La apreciación de la cultura es directamente proporcional a la sensibilidad.

Es un termómetro que podríamos utilizar para medir la capacidad de un ser humano para sentir. Sentir a secas. Encontrar la emoción, sus emociones. Poder transcender a su propia carne para apreciar de qué estamos realmente hechos.

Yo pondría a dos personas venidas por primera vez de Australia en la puerta del Museo del Prado. Les pediría que entrasen. Les daría libertad para que se moviesen.

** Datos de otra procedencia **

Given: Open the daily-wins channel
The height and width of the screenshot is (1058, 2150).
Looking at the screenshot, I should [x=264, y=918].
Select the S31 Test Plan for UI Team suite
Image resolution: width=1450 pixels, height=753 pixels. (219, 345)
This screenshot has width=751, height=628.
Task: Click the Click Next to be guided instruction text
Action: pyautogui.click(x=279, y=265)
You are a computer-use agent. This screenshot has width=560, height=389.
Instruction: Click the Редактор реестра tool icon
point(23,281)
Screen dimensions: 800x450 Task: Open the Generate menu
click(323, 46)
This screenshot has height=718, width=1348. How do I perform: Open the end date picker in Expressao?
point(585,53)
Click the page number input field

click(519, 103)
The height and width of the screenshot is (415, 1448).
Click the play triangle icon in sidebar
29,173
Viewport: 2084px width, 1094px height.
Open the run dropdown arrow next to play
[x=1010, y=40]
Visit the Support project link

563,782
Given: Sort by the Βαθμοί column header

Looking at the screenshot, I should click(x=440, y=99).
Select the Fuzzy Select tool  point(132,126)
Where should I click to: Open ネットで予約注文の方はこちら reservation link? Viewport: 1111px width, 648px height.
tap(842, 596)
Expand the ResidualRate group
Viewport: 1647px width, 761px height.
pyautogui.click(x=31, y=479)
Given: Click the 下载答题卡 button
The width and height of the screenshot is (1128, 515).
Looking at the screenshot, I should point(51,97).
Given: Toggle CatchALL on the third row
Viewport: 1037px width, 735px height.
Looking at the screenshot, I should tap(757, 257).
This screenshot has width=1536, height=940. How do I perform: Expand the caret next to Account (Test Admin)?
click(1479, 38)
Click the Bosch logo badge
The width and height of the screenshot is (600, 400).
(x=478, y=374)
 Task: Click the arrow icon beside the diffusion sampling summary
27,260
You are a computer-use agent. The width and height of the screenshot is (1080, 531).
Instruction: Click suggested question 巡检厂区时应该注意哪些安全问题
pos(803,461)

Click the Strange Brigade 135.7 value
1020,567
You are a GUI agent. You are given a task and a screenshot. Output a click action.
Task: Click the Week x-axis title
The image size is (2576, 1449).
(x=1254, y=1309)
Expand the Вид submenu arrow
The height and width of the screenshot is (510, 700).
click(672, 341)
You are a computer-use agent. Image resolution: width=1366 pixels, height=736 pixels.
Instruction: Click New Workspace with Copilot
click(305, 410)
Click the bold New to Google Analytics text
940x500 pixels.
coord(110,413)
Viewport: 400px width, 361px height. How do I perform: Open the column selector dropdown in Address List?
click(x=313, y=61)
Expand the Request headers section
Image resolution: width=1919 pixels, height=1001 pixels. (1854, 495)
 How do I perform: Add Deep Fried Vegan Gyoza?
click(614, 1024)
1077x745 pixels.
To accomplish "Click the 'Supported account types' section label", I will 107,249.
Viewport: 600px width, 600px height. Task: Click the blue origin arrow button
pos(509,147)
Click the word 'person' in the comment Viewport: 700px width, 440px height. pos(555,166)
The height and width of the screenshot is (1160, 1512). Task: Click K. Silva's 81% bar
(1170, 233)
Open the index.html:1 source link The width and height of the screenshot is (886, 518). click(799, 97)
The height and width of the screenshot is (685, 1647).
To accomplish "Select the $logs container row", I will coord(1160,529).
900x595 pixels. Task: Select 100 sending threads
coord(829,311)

Activaría entonces el cronómetro para comprobar hasta qué punto es cierta mi teoría, porque creo que el tiempo que pasasen cada uno de ellos en ese templo de la pintura marcaría con precisión el punto de emotividad que habita en su interior.

Los más críticos de la cultura, no hay que ser adivino, son aquéllos que tienen más dificultad para empatizar, para conmoverse con lo ajeno, para interpretar la realidad con ojos lejanos a lo material.

El ser humano lo es por su capacidad de transcender, de crear, de inventar universos artificiales donde refugiar sus miedos, de recrear paraísos.

Un aria de Puccini, un cuento de Margaret Atwood, un poema de Lorca, una Menina velazqueña, un verso de Cernuda, Marlon Brando en un Tranvía llamado Deseo, una vidriera de la catedral de León, un rato frente a un Rothko, Chavela Vargas desgarrada, Roma entera, Woody Allen, una escultura retorcida en acero de Chillida, la dulzura de una bailarina de Degas...

Apreciar la cultura es admitir que no todo lo hemos hecho mal.